The Hudson, Ohio, company is still in the middle of a $30 million conversion to SAP's back-office applications, a system that went live in April. But Jo-Ann said it's having trouble keeping enough products in stock while processing restocking orders through the SAP Retail software.

"It's just been a very painful systems conversion," said Brian Carney, Jo-Ann's chief financial officer. "It's not necessarily the software's fault, and we're happy that our business will be running on SAP. But it hasn't been easy."

Carney acknowledged that the conversion has taken longer than the company expected and said Jo-Ann still expects to experience out-of-stock glitches in its crafts business during the current fourth quarter. In its third-quarter financial report, the company said it hopes to resolve the problems "as quickly as possible," but it offered no specific timetable.

Jo-Ann's business operations are a difficult proposition for any retail software to handle, Carney said, with 100,000 active product items needing to be tracked at more than 1,000 stores. "We're a very large implementation for SAP," he said. "There's a constant trade-off in performance between needing speedy run times and delivering the kind of detail it takes to place our orders."

Despite the out-of-stock problems, William Wohl, a spokesman at SAP America Inc. in Newtown Square, Pa., said the German vendor still intends to use Jo-Ann as a customer reference for SAP Retail. Such installations are a difficult science at best, he said.
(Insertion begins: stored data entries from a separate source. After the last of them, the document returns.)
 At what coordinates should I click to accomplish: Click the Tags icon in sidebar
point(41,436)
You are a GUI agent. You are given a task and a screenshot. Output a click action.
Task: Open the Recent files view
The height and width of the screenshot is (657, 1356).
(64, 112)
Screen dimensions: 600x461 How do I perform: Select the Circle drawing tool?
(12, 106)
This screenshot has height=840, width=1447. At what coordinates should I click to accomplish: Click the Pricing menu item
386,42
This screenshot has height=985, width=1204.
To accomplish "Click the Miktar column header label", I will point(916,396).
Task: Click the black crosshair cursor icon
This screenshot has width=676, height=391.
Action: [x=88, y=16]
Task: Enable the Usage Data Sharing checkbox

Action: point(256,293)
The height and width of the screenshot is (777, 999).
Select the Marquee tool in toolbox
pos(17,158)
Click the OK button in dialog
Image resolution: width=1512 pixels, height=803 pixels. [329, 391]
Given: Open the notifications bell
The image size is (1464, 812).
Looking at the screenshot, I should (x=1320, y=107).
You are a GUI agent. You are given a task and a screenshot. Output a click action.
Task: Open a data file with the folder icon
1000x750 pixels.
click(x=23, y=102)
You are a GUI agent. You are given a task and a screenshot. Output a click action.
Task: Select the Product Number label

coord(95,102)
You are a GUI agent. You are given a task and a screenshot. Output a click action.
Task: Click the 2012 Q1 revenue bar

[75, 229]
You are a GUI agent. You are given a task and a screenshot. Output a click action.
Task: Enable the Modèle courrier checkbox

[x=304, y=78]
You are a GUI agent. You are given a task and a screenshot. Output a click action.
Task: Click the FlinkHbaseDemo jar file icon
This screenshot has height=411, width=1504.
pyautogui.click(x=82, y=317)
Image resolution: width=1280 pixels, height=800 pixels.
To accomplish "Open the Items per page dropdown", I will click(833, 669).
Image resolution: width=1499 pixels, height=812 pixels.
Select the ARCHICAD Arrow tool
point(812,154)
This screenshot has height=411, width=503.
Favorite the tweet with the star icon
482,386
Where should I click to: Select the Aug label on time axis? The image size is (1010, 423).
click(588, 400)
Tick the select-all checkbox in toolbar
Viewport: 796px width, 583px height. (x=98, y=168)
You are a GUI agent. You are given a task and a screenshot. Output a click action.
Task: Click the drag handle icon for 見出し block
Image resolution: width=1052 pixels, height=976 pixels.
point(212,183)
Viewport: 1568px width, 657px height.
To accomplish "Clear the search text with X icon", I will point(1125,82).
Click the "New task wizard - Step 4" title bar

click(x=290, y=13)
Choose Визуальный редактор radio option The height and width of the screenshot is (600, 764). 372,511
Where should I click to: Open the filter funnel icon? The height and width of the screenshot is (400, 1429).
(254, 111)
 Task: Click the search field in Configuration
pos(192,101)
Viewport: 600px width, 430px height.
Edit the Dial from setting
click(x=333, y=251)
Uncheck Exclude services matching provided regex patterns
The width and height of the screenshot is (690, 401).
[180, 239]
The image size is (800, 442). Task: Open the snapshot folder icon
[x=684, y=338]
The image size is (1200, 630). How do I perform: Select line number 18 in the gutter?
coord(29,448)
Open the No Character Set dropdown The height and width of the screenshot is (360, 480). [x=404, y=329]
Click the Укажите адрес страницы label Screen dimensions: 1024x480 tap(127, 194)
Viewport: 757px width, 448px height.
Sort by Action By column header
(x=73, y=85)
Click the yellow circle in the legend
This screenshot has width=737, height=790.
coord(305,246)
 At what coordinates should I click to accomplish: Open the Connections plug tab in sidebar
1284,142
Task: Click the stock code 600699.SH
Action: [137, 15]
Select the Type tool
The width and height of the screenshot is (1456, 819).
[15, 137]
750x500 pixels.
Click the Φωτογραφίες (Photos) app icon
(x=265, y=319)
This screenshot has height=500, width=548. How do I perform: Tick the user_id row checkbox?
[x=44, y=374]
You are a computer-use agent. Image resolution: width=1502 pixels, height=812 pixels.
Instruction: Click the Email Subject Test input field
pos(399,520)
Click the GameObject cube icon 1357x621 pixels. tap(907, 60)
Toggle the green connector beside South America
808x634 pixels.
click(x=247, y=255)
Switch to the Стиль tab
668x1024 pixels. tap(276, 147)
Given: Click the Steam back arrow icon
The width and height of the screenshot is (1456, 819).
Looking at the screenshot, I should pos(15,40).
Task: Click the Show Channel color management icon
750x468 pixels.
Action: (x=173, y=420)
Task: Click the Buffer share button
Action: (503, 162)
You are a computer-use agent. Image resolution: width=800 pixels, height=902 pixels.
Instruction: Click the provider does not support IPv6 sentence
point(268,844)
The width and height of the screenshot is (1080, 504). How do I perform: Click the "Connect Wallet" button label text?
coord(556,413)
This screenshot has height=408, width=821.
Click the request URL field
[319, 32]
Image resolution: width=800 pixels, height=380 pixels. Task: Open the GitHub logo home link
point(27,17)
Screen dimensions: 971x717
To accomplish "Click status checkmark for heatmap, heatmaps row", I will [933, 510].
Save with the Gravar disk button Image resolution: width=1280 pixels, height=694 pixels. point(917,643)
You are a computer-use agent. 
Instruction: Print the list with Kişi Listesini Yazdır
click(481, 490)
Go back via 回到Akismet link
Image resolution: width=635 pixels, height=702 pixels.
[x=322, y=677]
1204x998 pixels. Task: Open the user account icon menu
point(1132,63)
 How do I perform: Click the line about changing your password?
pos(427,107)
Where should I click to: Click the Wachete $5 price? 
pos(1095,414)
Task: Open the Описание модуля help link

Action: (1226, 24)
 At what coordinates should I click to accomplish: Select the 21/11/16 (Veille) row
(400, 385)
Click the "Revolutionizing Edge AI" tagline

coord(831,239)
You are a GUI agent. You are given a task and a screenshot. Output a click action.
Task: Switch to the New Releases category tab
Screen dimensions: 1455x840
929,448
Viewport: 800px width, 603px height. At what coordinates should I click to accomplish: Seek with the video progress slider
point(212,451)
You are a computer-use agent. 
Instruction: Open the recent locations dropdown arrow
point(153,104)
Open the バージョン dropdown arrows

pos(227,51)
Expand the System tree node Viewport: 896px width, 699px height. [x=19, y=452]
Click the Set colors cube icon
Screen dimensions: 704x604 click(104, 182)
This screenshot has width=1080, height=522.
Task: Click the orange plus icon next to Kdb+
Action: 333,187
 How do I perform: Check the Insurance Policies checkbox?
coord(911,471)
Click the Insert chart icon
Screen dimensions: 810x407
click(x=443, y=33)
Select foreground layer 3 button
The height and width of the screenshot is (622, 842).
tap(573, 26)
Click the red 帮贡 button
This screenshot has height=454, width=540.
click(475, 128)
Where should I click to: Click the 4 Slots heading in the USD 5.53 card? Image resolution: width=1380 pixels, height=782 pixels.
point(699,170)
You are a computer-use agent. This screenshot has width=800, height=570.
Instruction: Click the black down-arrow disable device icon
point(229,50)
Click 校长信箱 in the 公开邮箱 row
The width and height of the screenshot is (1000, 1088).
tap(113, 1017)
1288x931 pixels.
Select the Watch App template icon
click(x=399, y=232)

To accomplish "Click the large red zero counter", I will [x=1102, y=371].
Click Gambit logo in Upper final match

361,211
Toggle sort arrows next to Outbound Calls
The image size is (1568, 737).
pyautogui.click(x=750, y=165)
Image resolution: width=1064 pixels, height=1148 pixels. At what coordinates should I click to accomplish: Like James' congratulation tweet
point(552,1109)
"Since every customer is unique, once you get into these projects is when you start realizing [that] you need to change business processes," Wohl said. "Or you head off in directions that were unexpected."

David Dobrin, an analyst at Synergy Inc. in Boston, said he's not surprised that a retailer such as Jo-Ann is having problems with the installation of a back-office and supply-chain system.

SAP Retail "has always been the ugly duckling" of the R/3 product line, Dobrin said. And the retail industry in general has proved to be a minefield for application vendors, he added. "What retailers need is very specialized and very difficult to build," Dobrin said.

Les Duncan, CIO at Jo-Ann Stores, said earlier this year that the retailer had to customize SAP Retail with help from developers at SAP "to fill some big gaps" in the software's ability to keep track of seasonal products and to manage pricing and promotions.

Par for the Course

That kind of complexity and schedule slippage is par for the course on major enterprise resource planning projects, Dobrin said. "The only people who ever get those estimates [of implementation times] right are the extreme pessimists, and extreme pessimists rarely get any power in an organization," he noted.

Jo-Ann, which warned early last month that its third-quarter earnings would be below expectations, said the results also were hurt by a $1.1 million loss stemming from a minority stake in El Segundo, Calif.-based IdeaForest.com Inc., which sells arts and crafts supplies online.

Last spring, Jo-Ann invested $6.5 million in return for 28.5% of IdeaForest.com as part of a deal leading to the launch of an e-commerce Web site that bears the Jo-Ann name.

Carney said, Jo-Ann executives don't expect to see a profit from the deal with IdeaForest.com until the Web site's third year of operation.

In a related development, Phoenix-based Petsmart Inc. last week warned that its third-quarter financial results will be below expectations due partly to lingering start-up problems related to an installation of SAP's retail applications completed last year.